Task objective
Your response must consist of the listing below, repeated exactly.

※

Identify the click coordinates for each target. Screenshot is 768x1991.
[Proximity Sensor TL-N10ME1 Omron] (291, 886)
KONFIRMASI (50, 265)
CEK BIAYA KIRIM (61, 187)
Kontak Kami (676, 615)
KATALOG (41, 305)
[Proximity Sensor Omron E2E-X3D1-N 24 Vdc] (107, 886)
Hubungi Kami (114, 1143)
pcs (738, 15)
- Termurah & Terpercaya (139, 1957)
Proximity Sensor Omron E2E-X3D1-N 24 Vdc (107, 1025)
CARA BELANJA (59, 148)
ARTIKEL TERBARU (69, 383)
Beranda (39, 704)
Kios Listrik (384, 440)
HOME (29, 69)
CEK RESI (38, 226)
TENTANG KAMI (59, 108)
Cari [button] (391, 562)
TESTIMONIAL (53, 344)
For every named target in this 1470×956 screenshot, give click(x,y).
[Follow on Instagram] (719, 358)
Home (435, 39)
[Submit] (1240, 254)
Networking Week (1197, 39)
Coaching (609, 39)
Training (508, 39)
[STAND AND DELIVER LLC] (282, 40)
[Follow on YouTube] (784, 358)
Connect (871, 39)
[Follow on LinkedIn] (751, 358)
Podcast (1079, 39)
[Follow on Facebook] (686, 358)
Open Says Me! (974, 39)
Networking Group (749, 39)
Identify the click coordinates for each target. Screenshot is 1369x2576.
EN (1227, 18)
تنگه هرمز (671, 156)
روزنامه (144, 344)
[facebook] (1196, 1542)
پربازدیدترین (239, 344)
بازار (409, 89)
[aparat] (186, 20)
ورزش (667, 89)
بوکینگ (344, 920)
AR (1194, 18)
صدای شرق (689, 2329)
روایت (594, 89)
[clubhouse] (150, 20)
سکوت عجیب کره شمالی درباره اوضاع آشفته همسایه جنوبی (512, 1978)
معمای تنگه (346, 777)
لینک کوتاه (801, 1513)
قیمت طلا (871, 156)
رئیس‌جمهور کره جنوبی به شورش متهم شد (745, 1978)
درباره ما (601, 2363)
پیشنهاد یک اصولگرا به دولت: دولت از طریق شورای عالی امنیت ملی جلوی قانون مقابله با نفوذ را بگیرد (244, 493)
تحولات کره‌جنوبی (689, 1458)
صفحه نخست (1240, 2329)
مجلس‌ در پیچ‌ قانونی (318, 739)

※

Reply
Identify the click coordinates for each target. Screenshot is 768x1991.
[Proximity Sensor TL-N10ME1 Omron] (291, 886)
KONFIRMASI (50, 265)
CEK BIAYA KIRIM (61, 187)
Kontak Kami (676, 615)
KATALOG (41, 305)
[Proximity Sensor Omron E2E-X3D1-N 24 Vdc] (107, 886)
Hubungi Kami (114, 1143)
pcs (738, 15)
- Termurah & Terpercaya (139, 1957)
Proximity Sensor Omron E2E-X3D1-N 24 Vdc (107, 1025)
CARA BELANJA (59, 148)
ARTIKEL TERBARU (69, 383)
Beranda (39, 704)
Kios Listrik (384, 440)
HOME (29, 69)
CEK RESI (38, 226)
TENTANG KAMI (59, 108)
Cari [button] (391, 562)
TESTIMONIAL (53, 344)
For every named target in this 1470×956 screenshot, give click(x,y).
[Follow on Instagram] (719, 358)
Home (435, 39)
[Submit] (1240, 254)
Networking Week (1197, 39)
Coaching (609, 39)
Training (508, 39)
[STAND AND DELIVER LLC] (282, 40)
[Follow on YouTube] (784, 358)
Connect (871, 39)
[Follow on LinkedIn] (751, 358)
Podcast (1079, 39)
[Follow on Facebook] (686, 358)
Open Says Me! (974, 39)
Networking Group (749, 39)
Identify the click coordinates for each target. Screenshot is 1369x2576.
EN (1227, 18)
تنگه هرمز (671, 156)
روزنامه (144, 344)
[facebook] (1196, 1542)
پربازدیدترین (239, 344)
بازار (409, 89)
[aparat] (186, 20)
ورزش (667, 89)
بوکینگ (344, 920)
AR (1194, 18)
صدای شرق (689, 2329)
روایت (594, 89)
[clubhouse] (150, 20)
سکوت عجیب کره شمالی درباره اوضاع آشفته همسایه جنوبی (512, 1978)
معمای تنگه (346, 777)
لینک کوتاه (801, 1513)
قیمت طلا (871, 156)
رئیس‌جمهور کره جنوبی به شورش متهم شد (745, 1978)
درباره ما (601, 2363)
پیشنهاد یک اصولگرا به دولت: دولت از طریق شورای عالی امنیت ملی جلوی قانون مقابله با نفوذ را بگیرد (244, 493)
تحولات کره‌جنوبی (689, 1458)
صفحه نخست (1240, 2329)
مجلس‌ در پیچ‌ قانونی (318, 739)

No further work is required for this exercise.